Please return the full listing below without altering anything.

[Start of Attachment]

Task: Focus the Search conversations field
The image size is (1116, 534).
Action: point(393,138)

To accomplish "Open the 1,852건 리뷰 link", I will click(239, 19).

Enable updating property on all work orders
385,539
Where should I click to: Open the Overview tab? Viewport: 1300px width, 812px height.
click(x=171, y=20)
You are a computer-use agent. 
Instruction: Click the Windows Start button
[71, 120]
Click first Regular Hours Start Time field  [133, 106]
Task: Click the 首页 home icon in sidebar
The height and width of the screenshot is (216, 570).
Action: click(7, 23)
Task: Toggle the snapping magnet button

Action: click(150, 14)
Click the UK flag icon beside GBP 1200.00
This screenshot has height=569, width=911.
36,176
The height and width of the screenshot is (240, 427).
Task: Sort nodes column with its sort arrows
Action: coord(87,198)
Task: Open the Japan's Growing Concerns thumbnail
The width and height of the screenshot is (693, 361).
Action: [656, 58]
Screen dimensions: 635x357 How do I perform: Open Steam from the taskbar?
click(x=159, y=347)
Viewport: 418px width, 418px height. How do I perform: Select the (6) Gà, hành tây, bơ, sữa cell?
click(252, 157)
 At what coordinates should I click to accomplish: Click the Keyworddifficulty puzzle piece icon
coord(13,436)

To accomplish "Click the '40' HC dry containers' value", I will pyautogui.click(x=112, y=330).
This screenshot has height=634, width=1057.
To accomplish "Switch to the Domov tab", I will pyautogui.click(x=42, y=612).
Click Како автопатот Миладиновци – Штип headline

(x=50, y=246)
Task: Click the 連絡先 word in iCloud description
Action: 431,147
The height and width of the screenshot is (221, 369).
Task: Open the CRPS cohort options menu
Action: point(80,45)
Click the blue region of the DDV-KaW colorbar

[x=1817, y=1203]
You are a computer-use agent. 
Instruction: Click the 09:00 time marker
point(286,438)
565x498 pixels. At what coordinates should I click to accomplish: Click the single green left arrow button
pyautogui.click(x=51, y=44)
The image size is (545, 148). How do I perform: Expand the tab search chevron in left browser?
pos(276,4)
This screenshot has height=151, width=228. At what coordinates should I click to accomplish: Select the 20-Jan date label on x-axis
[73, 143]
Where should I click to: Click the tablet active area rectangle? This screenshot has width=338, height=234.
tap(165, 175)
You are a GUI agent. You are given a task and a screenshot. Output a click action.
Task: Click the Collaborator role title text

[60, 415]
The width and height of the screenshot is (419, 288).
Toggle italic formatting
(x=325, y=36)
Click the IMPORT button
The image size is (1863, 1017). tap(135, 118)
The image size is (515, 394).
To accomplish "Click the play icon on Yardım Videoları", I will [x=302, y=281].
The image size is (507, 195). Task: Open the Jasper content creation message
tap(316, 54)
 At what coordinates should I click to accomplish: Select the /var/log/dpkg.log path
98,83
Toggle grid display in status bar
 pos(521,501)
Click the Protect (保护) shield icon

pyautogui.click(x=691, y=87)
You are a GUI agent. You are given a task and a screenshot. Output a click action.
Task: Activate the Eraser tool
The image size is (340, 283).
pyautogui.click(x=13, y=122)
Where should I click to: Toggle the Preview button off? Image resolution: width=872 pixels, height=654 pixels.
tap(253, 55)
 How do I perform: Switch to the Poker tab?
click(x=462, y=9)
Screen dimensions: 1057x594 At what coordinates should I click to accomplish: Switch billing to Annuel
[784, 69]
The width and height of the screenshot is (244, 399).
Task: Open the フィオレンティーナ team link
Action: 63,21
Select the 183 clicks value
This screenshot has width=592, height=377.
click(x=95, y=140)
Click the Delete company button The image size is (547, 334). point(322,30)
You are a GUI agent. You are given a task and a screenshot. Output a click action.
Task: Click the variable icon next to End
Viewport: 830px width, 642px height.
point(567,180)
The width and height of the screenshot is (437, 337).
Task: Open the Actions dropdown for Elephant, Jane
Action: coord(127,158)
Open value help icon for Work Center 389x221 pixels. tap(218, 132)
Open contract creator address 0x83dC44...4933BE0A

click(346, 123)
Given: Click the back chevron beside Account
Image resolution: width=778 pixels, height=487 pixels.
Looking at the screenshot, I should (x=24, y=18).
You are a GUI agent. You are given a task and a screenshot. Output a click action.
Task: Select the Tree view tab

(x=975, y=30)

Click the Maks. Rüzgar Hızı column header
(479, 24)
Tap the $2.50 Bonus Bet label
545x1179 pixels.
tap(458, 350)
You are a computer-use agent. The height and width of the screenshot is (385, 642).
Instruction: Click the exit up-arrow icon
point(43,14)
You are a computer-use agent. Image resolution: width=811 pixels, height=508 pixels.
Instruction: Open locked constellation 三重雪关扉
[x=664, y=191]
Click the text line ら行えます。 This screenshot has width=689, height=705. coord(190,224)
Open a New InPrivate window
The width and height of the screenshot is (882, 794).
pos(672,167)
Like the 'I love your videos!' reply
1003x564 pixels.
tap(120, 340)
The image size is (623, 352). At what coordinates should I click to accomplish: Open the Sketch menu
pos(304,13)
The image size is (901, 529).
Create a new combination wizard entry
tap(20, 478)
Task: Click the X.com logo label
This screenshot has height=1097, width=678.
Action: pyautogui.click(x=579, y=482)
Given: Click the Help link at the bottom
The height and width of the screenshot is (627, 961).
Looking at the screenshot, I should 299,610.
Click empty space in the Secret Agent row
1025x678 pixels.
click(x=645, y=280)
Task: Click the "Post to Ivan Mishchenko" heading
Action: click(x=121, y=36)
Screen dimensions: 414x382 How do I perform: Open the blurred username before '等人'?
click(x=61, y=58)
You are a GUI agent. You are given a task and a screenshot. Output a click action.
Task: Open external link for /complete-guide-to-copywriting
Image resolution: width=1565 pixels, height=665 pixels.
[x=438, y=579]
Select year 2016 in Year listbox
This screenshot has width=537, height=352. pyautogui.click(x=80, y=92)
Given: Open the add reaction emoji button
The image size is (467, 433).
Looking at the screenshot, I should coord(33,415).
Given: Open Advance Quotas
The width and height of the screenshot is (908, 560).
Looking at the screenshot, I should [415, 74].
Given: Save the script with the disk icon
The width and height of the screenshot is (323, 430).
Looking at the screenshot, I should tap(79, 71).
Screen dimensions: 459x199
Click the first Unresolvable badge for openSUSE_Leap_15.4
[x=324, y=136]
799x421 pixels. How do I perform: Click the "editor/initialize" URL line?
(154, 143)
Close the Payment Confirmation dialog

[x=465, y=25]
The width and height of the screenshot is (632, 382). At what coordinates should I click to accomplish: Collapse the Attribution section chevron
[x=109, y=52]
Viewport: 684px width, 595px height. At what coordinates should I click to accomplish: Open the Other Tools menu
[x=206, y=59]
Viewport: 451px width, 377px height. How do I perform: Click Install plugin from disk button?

[End of Attachment]

ANSWER AREA:
Task: Focus the Search conversations field
The image size is (1116, 534).
Action: point(393,138)

To accomplish "Open the 1,852건 리뷰 link", I will click(239, 19).

Enable updating property on all work orders
385,539
Where should I click to: Open the Overview tab? Viewport: 1300px width, 812px height.
click(x=171, y=20)
You are a computer-use agent. 
Instruction: Click the Windows Start button
[71, 120]
Click first Regular Hours Start Time field  [133, 106]
Task: Click the 首页 home icon in sidebar
The height and width of the screenshot is (216, 570).
Action: click(7, 23)
Task: Toggle the snapping magnet button

Action: click(150, 14)
Click the UK flag icon beside GBP 1200.00
This screenshot has height=569, width=911.
36,176
The height and width of the screenshot is (240, 427).
Task: Sort nodes column with its sort arrows
Action: coord(87,198)
Task: Open the Japan's Growing Concerns thumbnail
The width and height of the screenshot is (693, 361).
Action: [656, 58]
Screen dimensions: 635x357 How do I perform: Open Steam from the taskbar?
click(x=159, y=347)
Viewport: 418px width, 418px height. How do I perform: Select the (6) Gà, hành tây, bơ, sữa cell?
click(252, 157)
 At what coordinates should I click to accomplish: Click the Keyworddifficulty puzzle piece icon
coord(13,436)

To accomplish "Click the '40' HC dry containers' value", I will pyautogui.click(x=112, y=330).
This screenshot has height=634, width=1057.
To accomplish "Switch to the Domov tab", I will pyautogui.click(x=42, y=612).
Click Како автопатот Миладиновци – Штип headline

(x=50, y=246)
Task: Click the 連絡先 word in iCloud description
Action: 431,147
The height and width of the screenshot is (221, 369).
Task: Open the CRPS cohort options menu
Action: point(80,45)
Click the blue region of the DDV-KaW colorbar

[x=1817, y=1203]
You are a computer-use agent. 
Instruction: Click the 09:00 time marker
point(286,438)
565x498 pixels. At what coordinates should I click to accomplish: Click the single green left arrow button
pyautogui.click(x=51, y=44)
The image size is (545, 148). How do I perform: Expand the tab search chevron in left browser?
pos(276,4)
This screenshot has height=151, width=228. At what coordinates should I click to accomplish: Select the 20-Jan date label on x-axis
[73, 143]
Where should I click to: Click the tablet active area rectangle? This screenshot has width=338, height=234.
tap(165, 175)
You are a GUI agent. You are given a task and a screenshot. Output a click action.
Task: Click the Collaborator role title text

[60, 415]
The width and height of the screenshot is (419, 288).
Toggle italic formatting
(x=325, y=36)
Click the IMPORT button
The image size is (1863, 1017). tap(135, 118)
The image size is (515, 394).
To accomplish "Click the play icon on Yardım Videoları", I will [x=302, y=281].
The image size is (507, 195). Task: Open the Jasper content creation message
tap(316, 54)
 At what coordinates should I click to accomplish: Select the /var/log/dpkg.log path
98,83
Toggle grid display in status bar
 pos(521,501)
Click the Protect (保护) shield icon

pyautogui.click(x=691, y=87)
You are a GUI agent. You are given a task and a screenshot. Output a click action.
Task: Activate the Eraser tool
The image size is (340, 283).
pyautogui.click(x=13, y=122)
Where should I click to: Toggle the Preview button off? Image resolution: width=872 pixels, height=654 pixels.
tap(253, 55)
 How do I perform: Switch to the Poker tab?
click(x=462, y=9)
Screen dimensions: 1057x594 At what coordinates should I click to accomplish: Switch billing to Annuel
[784, 69]
The width and height of the screenshot is (244, 399).
Task: Open the フィオレンティーナ team link
Action: 63,21
Select the 183 clicks value
This screenshot has width=592, height=377.
click(x=95, y=140)
Click the Delete company button The image size is (547, 334). point(322,30)
You are a GUI agent. You are given a task and a screenshot. Output a click action.
Task: Click the variable icon next to End
Viewport: 830px width, 642px height.
point(567,180)
The width and height of the screenshot is (437, 337).
Task: Open the Actions dropdown for Elephant, Jane
Action: coord(127,158)
Open value help icon for Work Center 389x221 pixels. tap(218, 132)
Open contract creator address 0x83dC44...4933BE0A

click(346, 123)
Given: Click the back chevron beside Account
Image resolution: width=778 pixels, height=487 pixels.
Looking at the screenshot, I should (x=24, y=18).
You are a GUI agent. You are given a task and a screenshot. Output a click action.
Task: Select the Tree view tab

(x=975, y=30)

Click the Maks. Rüzgar Hızı column header
(479, 24)
Tap the $2.50 Bonus Bet label
545x1179 pixels.
tap(458, 350)
You are a computer-use agent. The height and width of the screenshot is (385, 642).
Instruction: Click the exit up-arrow icon
point(43,14)
You are a computer-use agent. Image resolution: width=811 pixels, height=508 pixels.
Instruction: Open locked constellation 三重雪关扉
[x=664, y=191]
Click the text line ら行えます。 This screenshot has width=689, height=705. coord(190,224)
Open a New InPrivate window
The width and height of the screenshot is (882, 794).
pos(672,167)
Like the 'I love your videos!' reply
1003x564 pixels.
tap(120, 340)
The image size is (623, 352). At what coordinates should I click to accomplish: Open the Sketch menu
pos(304,13)
The image size is (901, 529).
Create a new combination wizard entry
tap(20, 478)
Task: Click the X.com logo label
This screenshot has height=1097, width=678.
Action: pyautogui.click(x=579, y=482)
Given: Click the Help link at the bottom
The height and width of the screenshot is (627, 961).
Looking at the screenshot, I should 299,610.
Click empty space in the Secret Agent row
1025x678 pixels.
click(x=645, y=280)
Task: Click the "Post to Ivan Mishchenko" heading
Action: click(x=121, y=36)
Screen dimensions: 414x382 How do I perform: Open the blurred username before '等人'?
click(x=61, y=58)
You are a GUI agent. You are given a task and a screenshot. Output a click action.
Task: Open external link for /complete-guide-to-copywriting
Image resolution: width=1565 pixels, height=665 pixels.
[x=438, y=579]
Select year 2016 in Year listbox
This screenshot has width=537, height=352. pyautogui.click(x=80, y=92)
Given: Open the add reaction emoji button
The image size is (467, 433).
Looking at the screenshot, I should coord(33,415).
Given: Open Advance Quotas
The width and height of the screenshot is (908, 560).
Looking at the screenshot, I should [415, 74].
Given: Save the script with the disk icon
The width and height of the screenshot is (323, 430).
Looking at the screenshot, I should tap(79, 71).
Screen dimensions: 459x199
Click the first Unresolvable badge for openSUSE_Leap_15.4
[x=324, y=136]
799x421 pixels. How do I perform: Click the "editor/initialize" URL line?
(154, 143)
Close the Payment Confirmation dialog

[x=465, y=25]
The width and height of the screenshot is (632, 382). At what coordinates should I click to accomplish: Collapse the Attribution section chevron
[x=109, y=52]
Viewport: 684px width, 595px height. At what coordinates should I click to accomplish: Open the Other Tools menu
[x=206, y=59]
Viewport: 451px width, 377px height. How do I perform: Click Install plugin from disk button?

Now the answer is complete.